(Screen grounding records)
——————
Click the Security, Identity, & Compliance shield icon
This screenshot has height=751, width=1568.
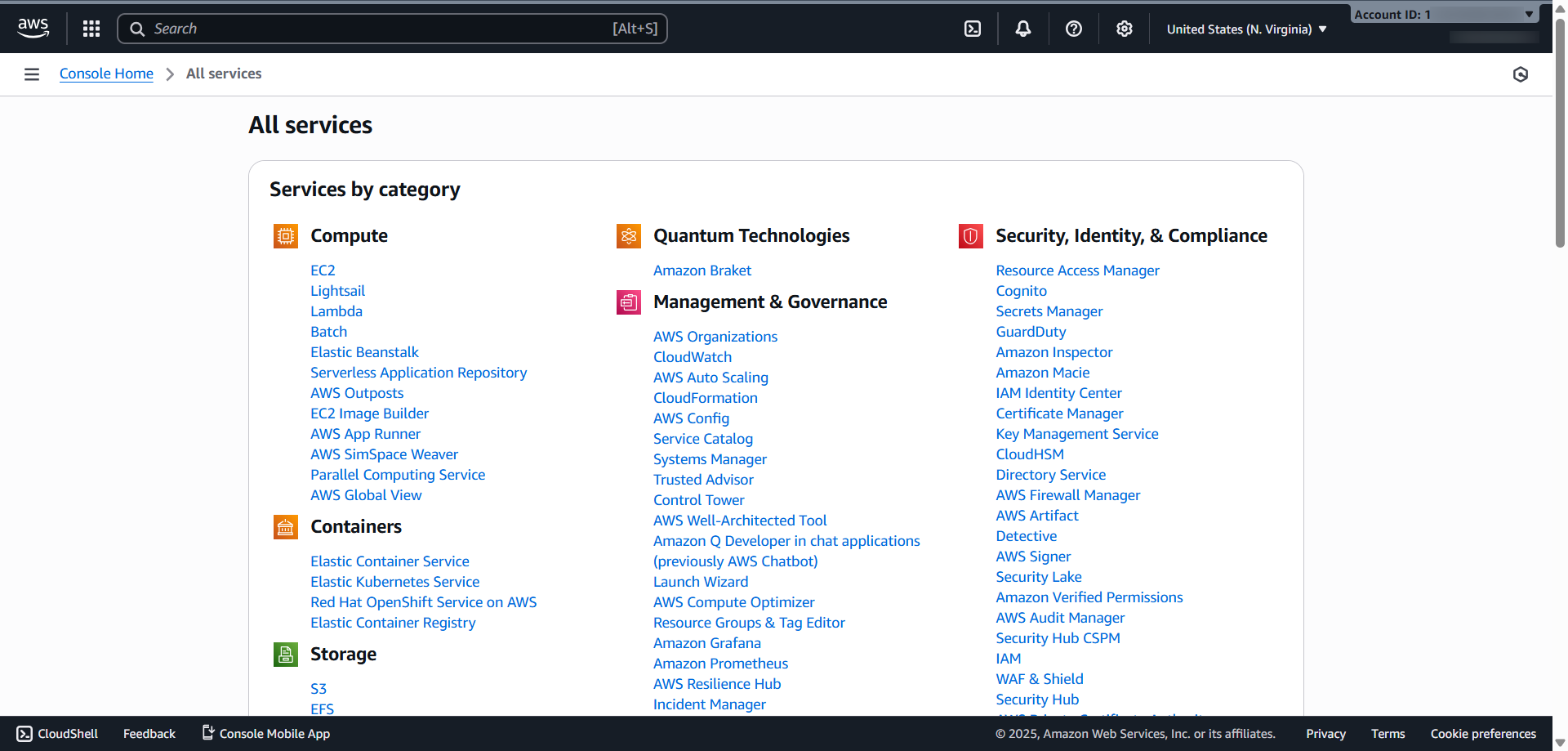[x=970, y=236]
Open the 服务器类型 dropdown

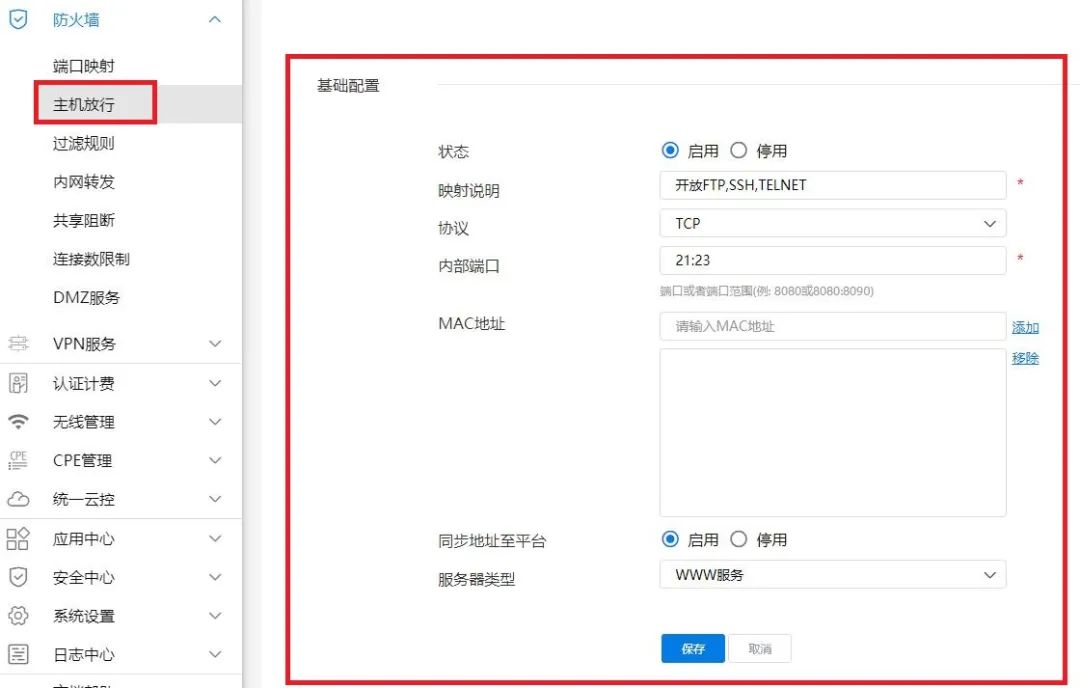pyautogui.click(x=832, y=575)
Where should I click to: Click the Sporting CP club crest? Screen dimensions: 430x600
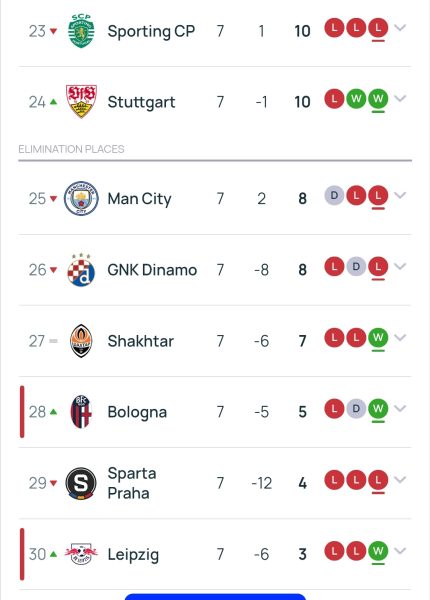click(81, 31)
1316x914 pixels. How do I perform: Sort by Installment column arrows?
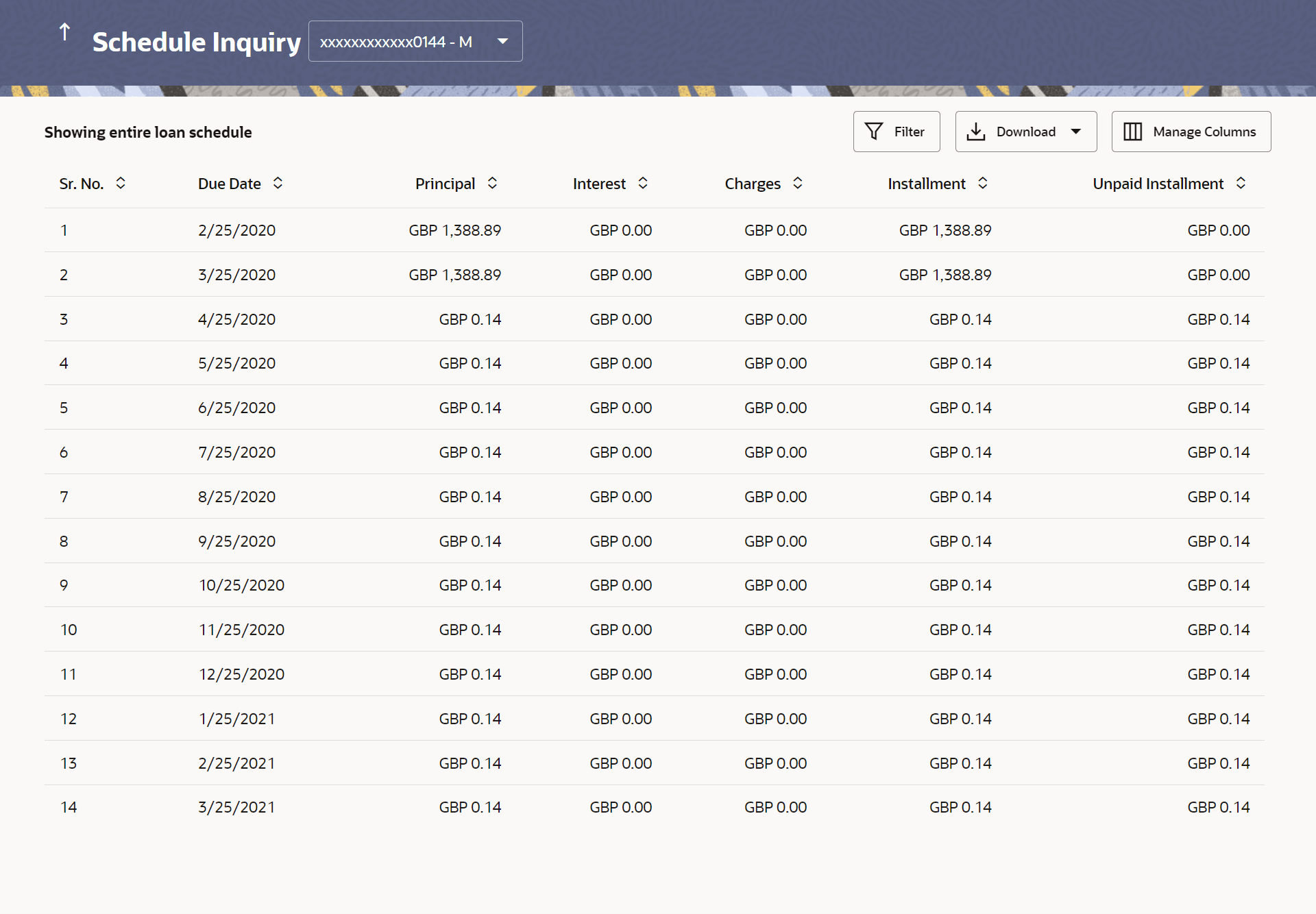tap(982, 183)

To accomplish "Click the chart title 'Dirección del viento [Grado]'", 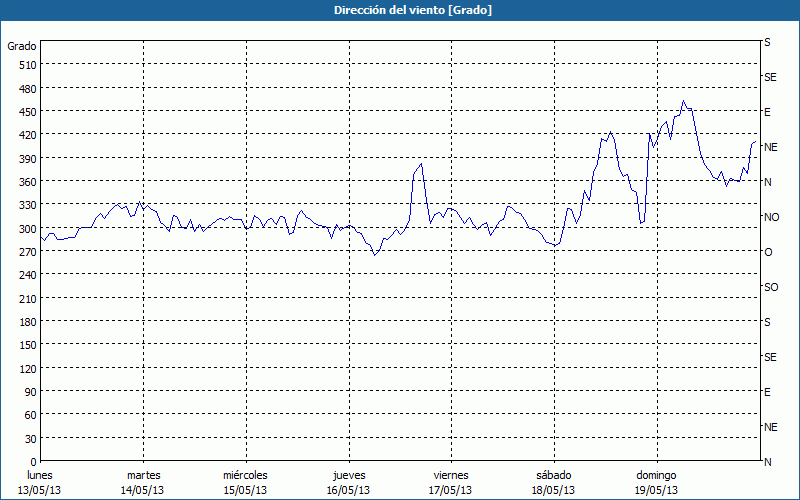I will point(399,10).
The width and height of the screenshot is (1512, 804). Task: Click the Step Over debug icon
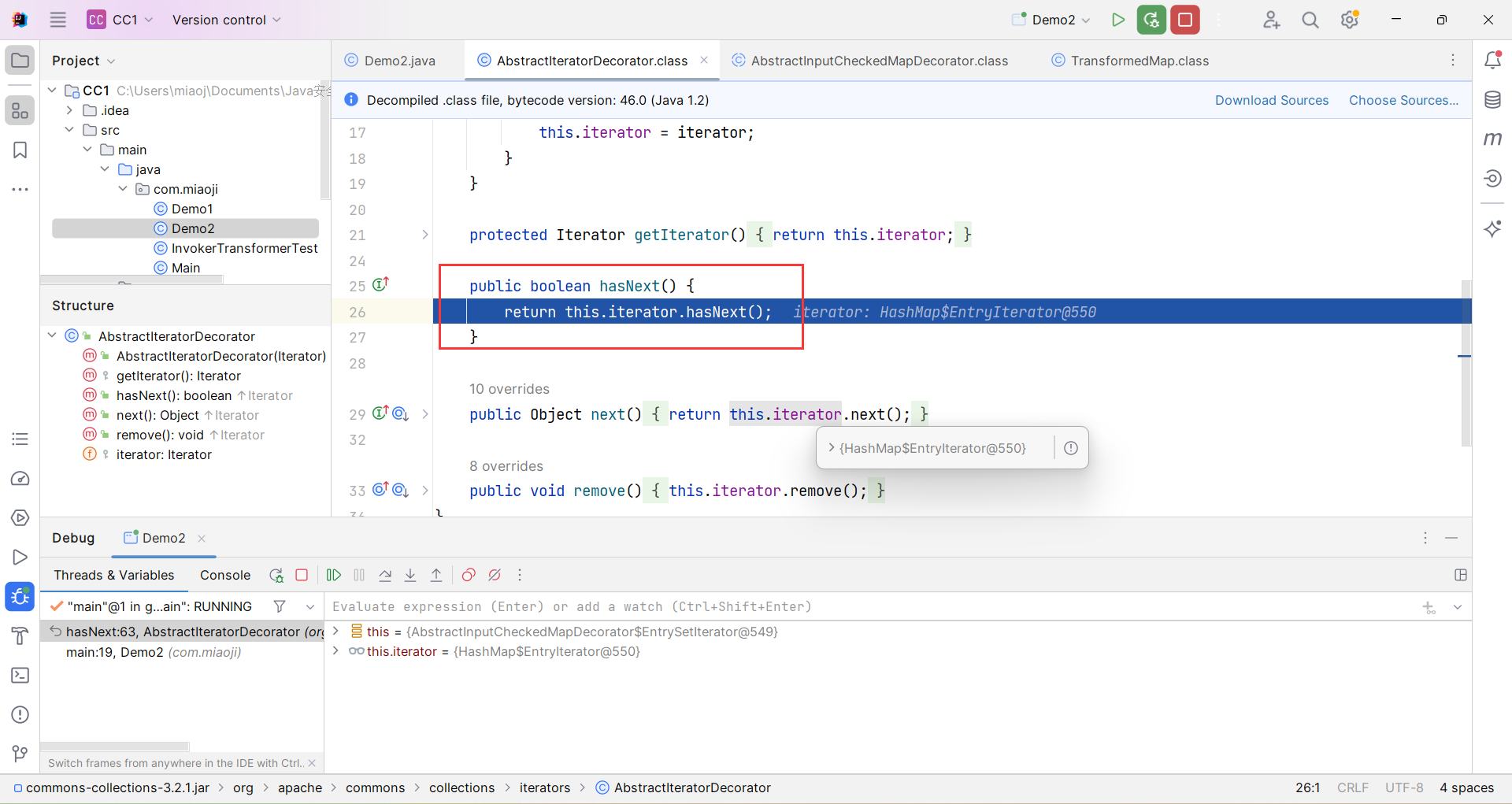click(385, 575)
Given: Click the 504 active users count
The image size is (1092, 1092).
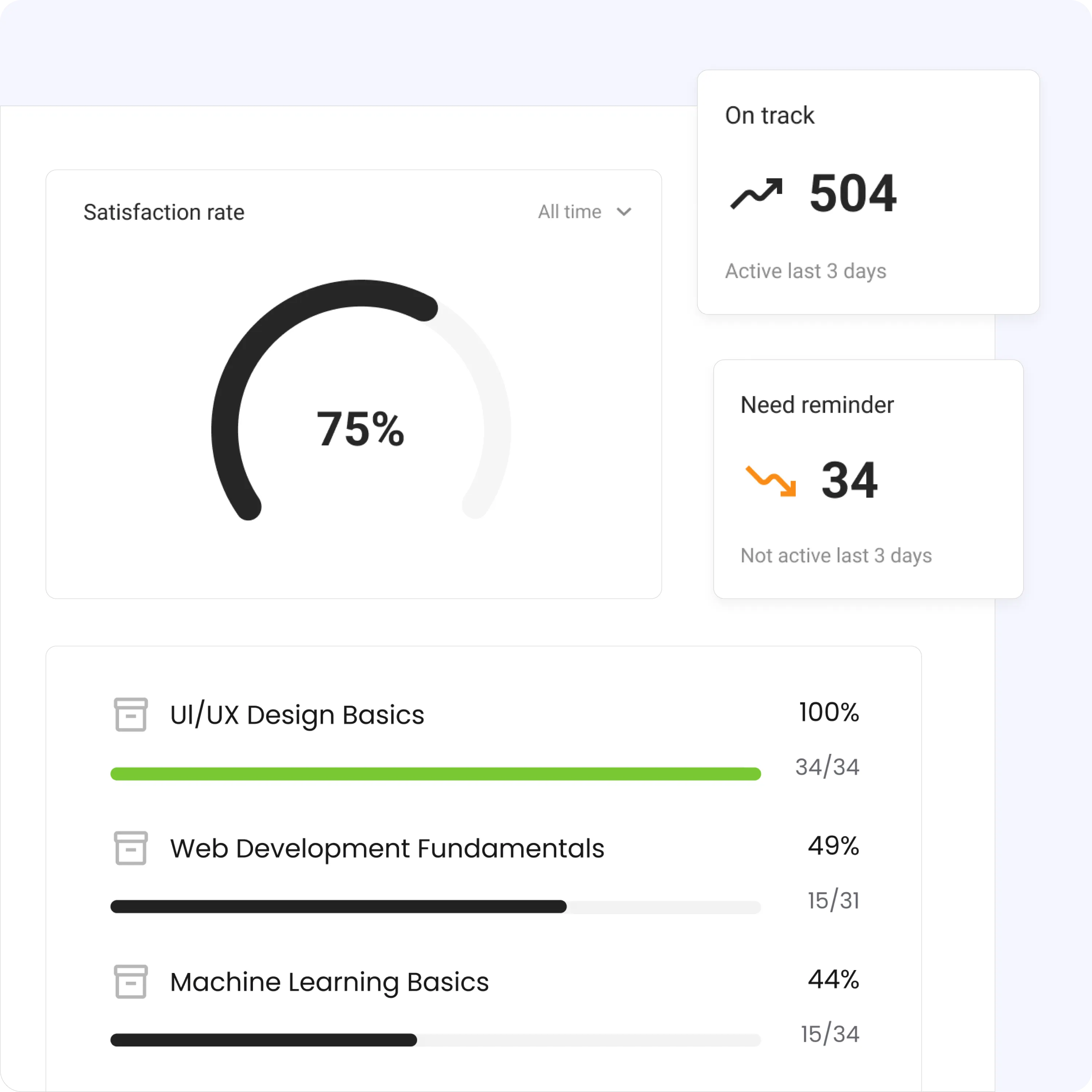Looking at the screenshot, I should pos(852,193).
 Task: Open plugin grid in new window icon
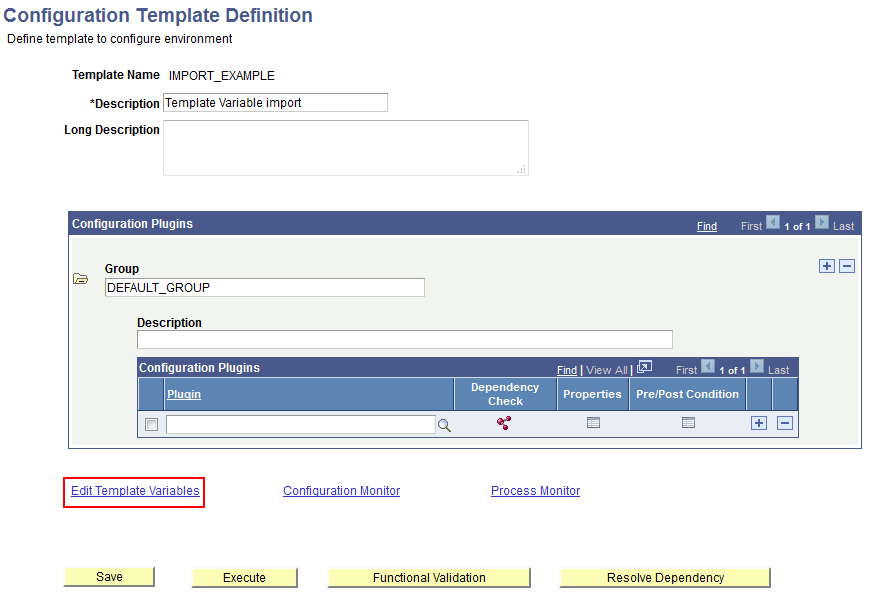coord(644,367)
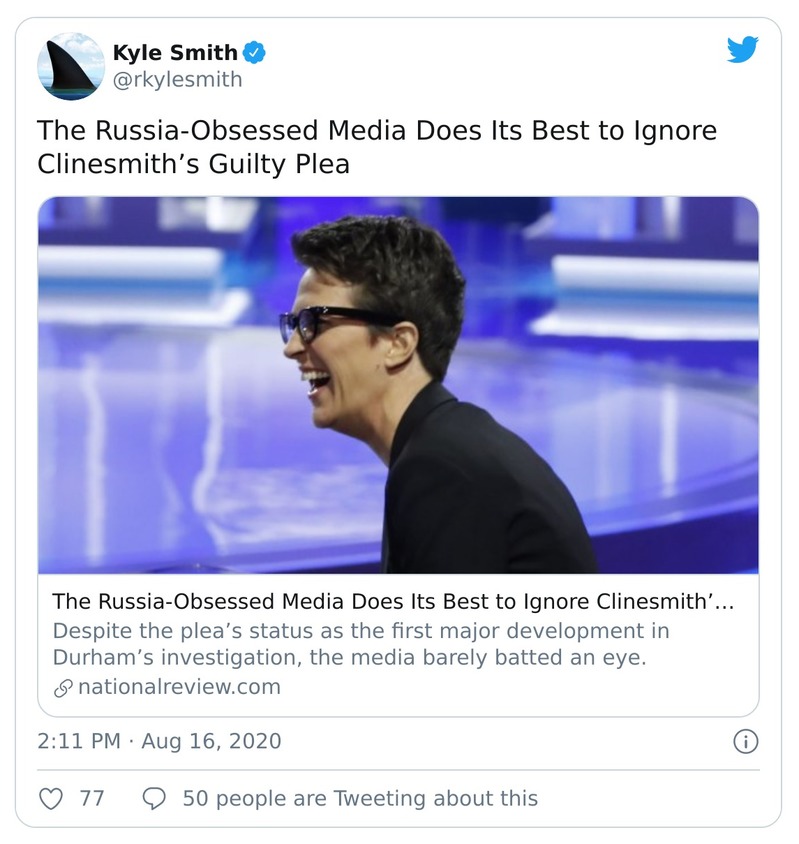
——————
## [EXERCISE]
Please give the records again from the beginning through the line with "click(81, 31)", changing "dropdown" to "menu" and leaving everything else as it is. Omit the pictures.

## [RESPONSE TO THIS TASK]
Click the Security, Identity, & Compliance shield icon
This screenshot has height=751, width=1568.
[x=970, y=236]
Open the 服务器类型 menu

pyautogui.click(x=832, y=575)
Where should I click to: Click the Sporting CP club crest? Screen dimensions: 430x600
click(81, 31)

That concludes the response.